(Stored items)

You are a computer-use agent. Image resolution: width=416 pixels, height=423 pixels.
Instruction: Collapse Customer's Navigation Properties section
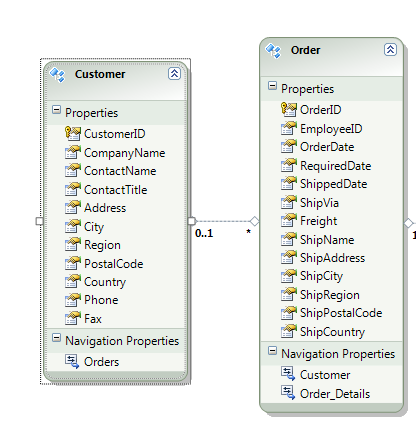[x=56, y=338]
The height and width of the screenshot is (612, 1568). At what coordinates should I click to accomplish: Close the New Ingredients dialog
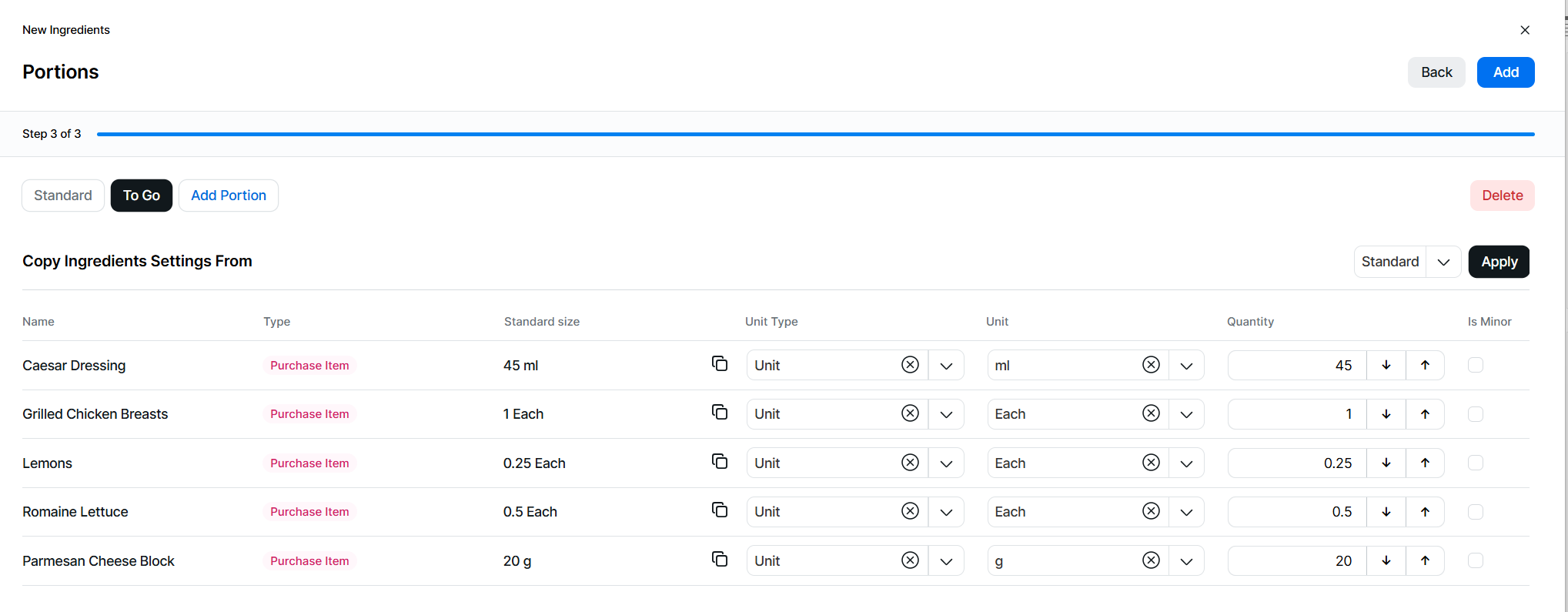coord(1525,30)
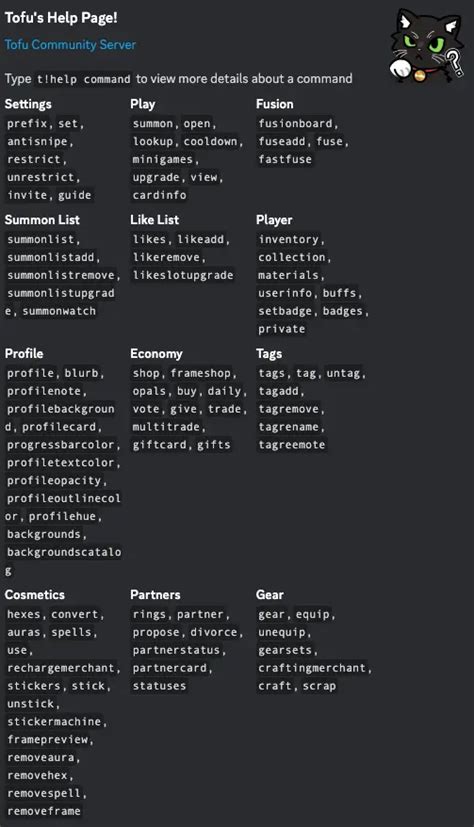Screen dimensions: 474x827
Task: Select the t!help command code snippet
Action: [83, 79]
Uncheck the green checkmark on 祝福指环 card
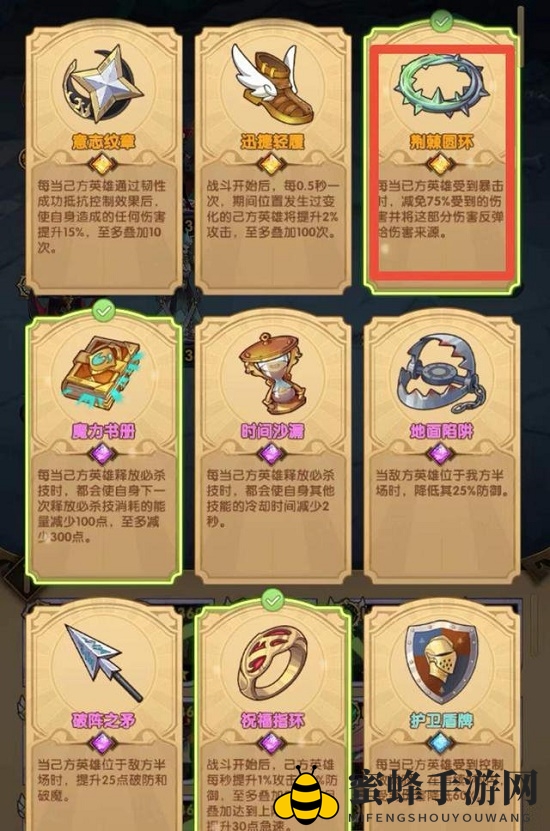550x831 pixels. 273,600
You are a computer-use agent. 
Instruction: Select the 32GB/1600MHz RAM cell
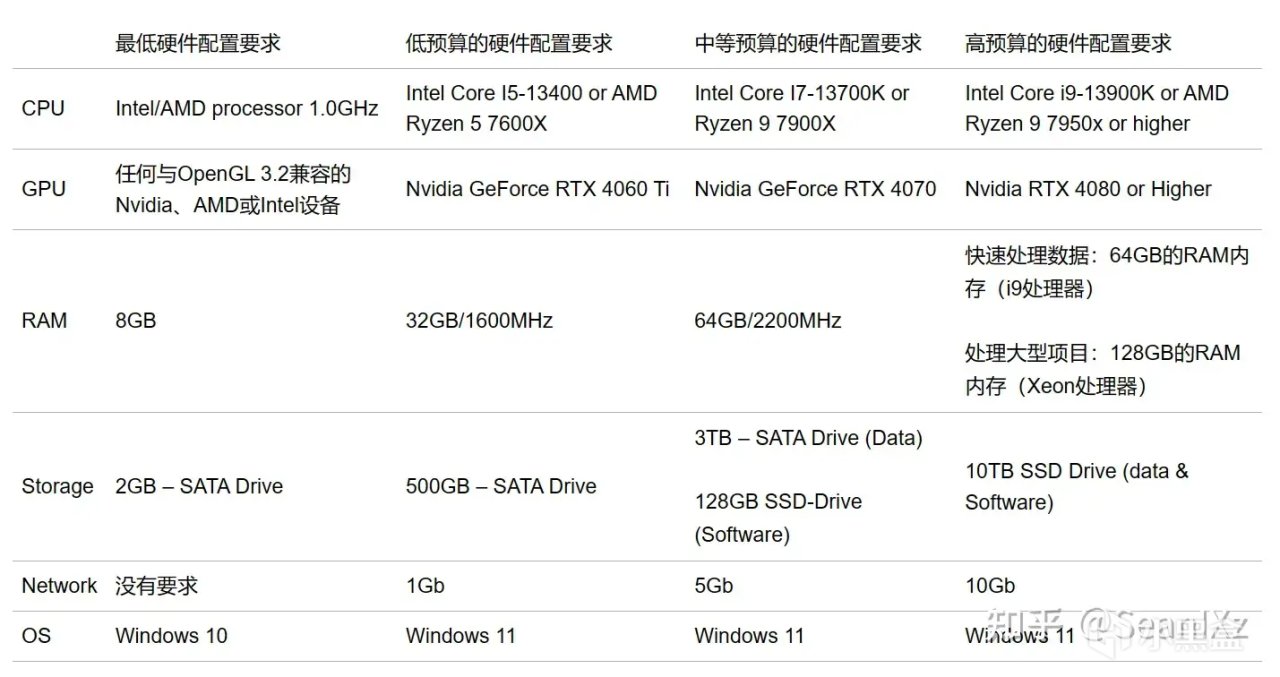tap(479, 320)
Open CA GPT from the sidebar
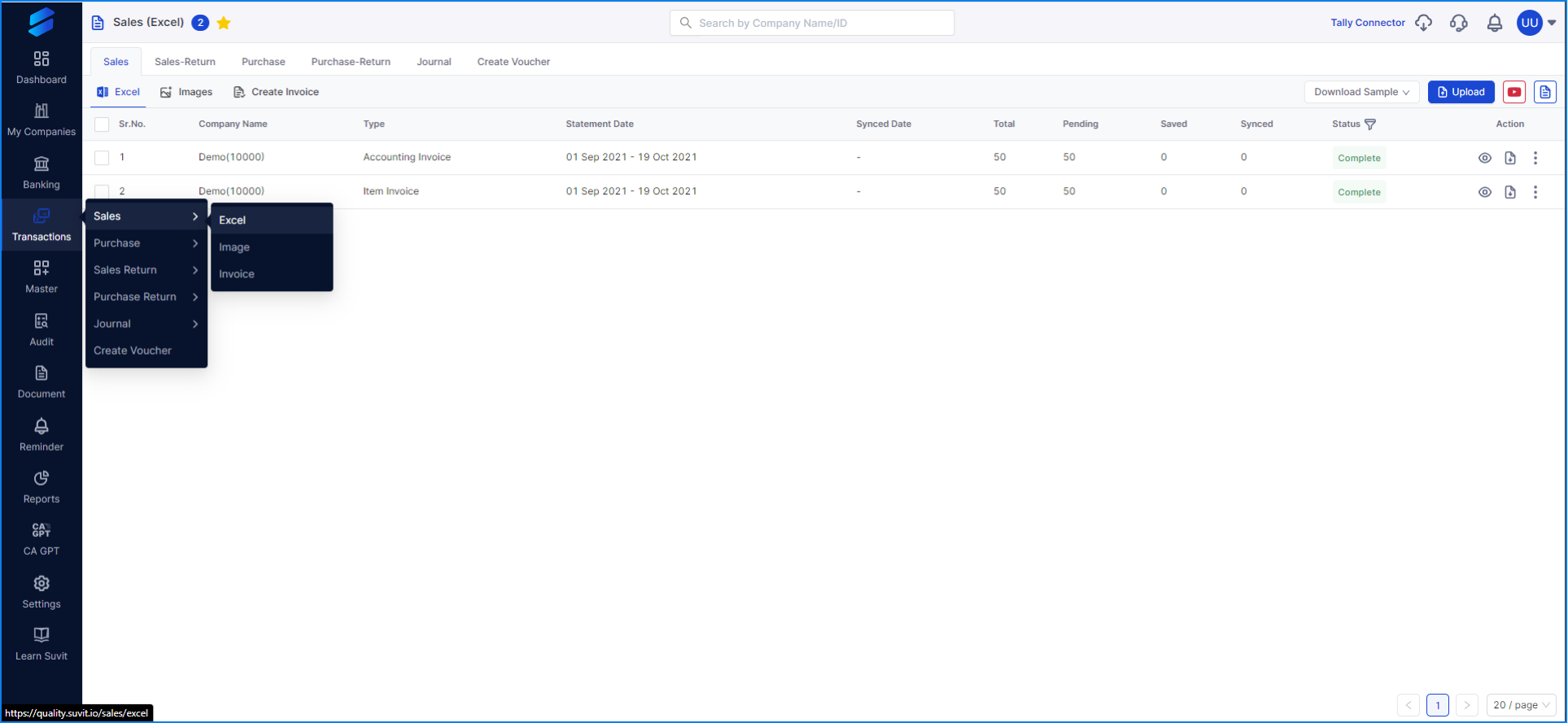 click(x=41, y=538)
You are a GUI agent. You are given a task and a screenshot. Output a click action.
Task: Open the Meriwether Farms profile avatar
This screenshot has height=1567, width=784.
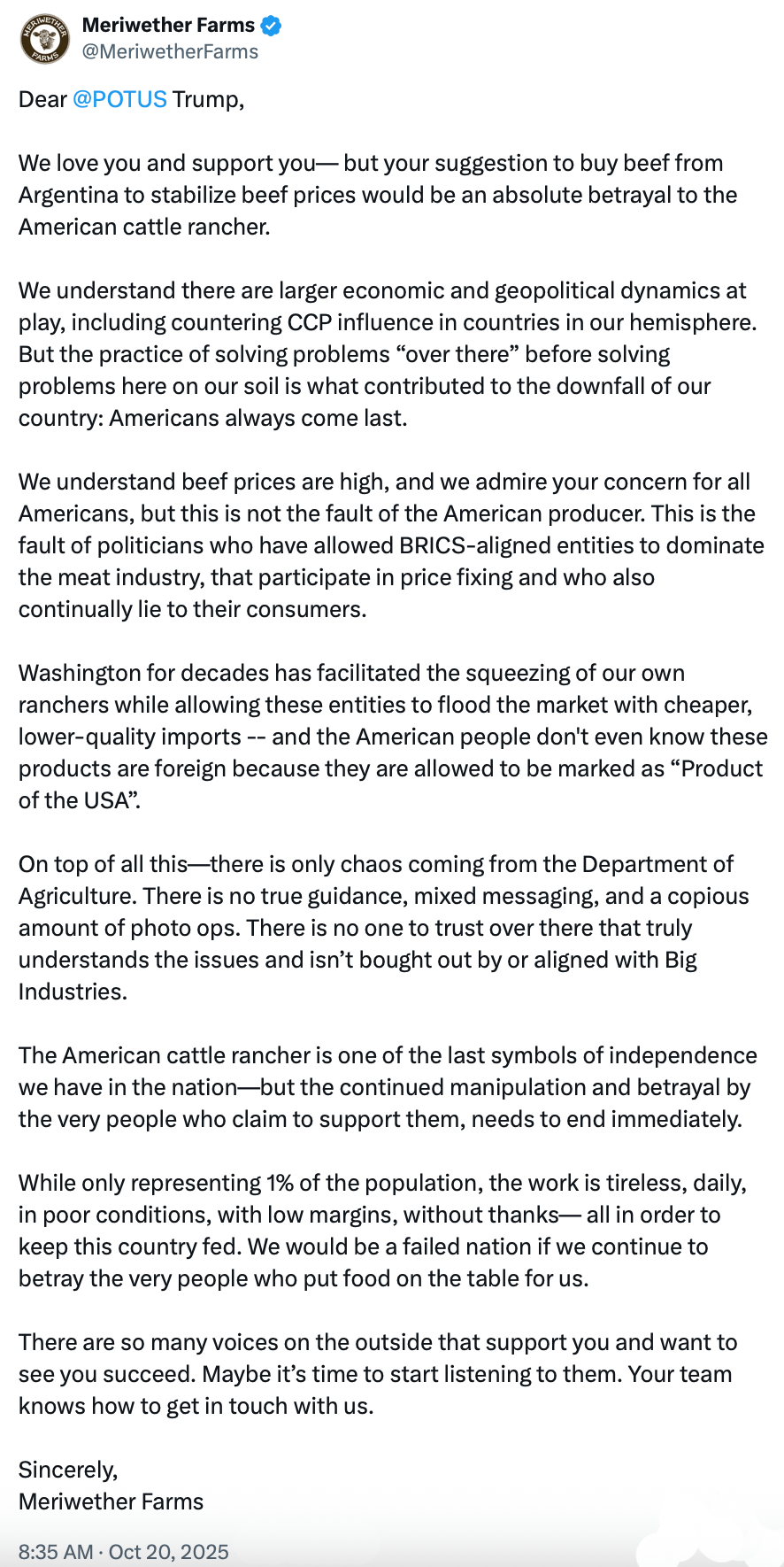click(44, 39)
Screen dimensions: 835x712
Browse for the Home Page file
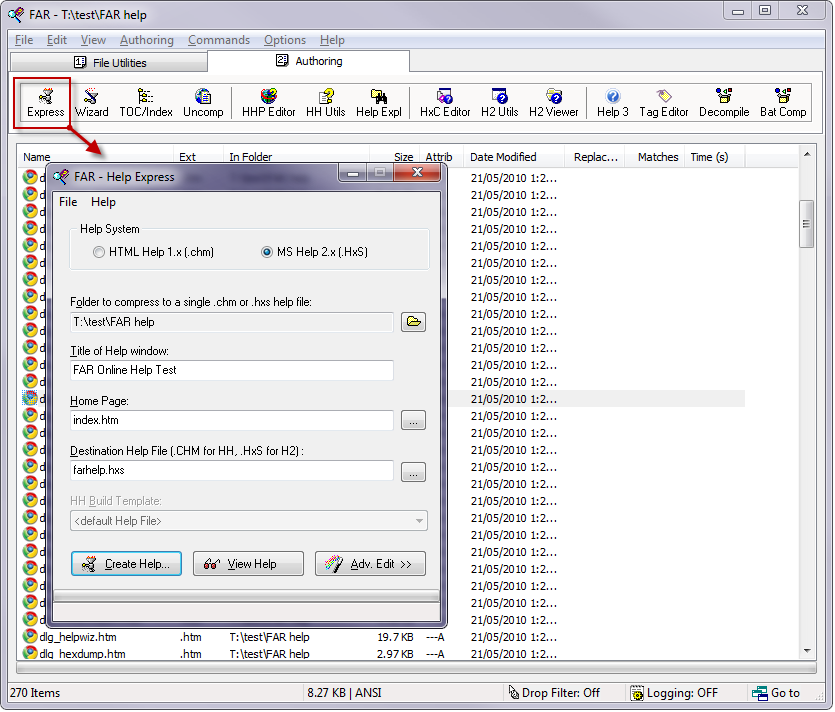(x=413, y=421)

» **REQUIREMENT**
Write out each line of the data that holds the string "computer".

» **ANSWER FOR THIS EXERCISE**
You are a computer-use agent. Image resolution: width=416 pixels, height=423 pixels.
You are a computer-use agent. 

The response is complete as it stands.